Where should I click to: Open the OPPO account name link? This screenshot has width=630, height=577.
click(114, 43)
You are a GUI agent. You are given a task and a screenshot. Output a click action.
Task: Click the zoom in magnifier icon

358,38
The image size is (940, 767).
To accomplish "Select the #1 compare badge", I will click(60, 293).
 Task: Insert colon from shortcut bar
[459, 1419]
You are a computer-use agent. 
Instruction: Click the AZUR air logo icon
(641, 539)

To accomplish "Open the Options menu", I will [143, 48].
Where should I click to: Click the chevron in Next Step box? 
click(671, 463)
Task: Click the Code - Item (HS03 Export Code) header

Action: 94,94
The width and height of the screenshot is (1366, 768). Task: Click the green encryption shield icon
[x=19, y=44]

★ ★ ★ ★

## ACTIVITY
Going from the line that has "You are a computer-use agent." through the last line of the entries, retype each line exactly as given and add nothing.

## ANSWER TO THE EXERCISE
You are a computer-use agent. 
Instruction: Click the AZUR air logo icon
(641, 539)

To accomplish "Open the Options menu", I will [143, 48].
Where should I click to: Click the chevron in Next Step box? 
click(671, 463)
Task: Click the Code - Item (HS03 Export Code) header

Action: 94,94
The width and height of the screenshot is (1366, 768). Task: Click the green encryption shield icon
[x=19, y=44]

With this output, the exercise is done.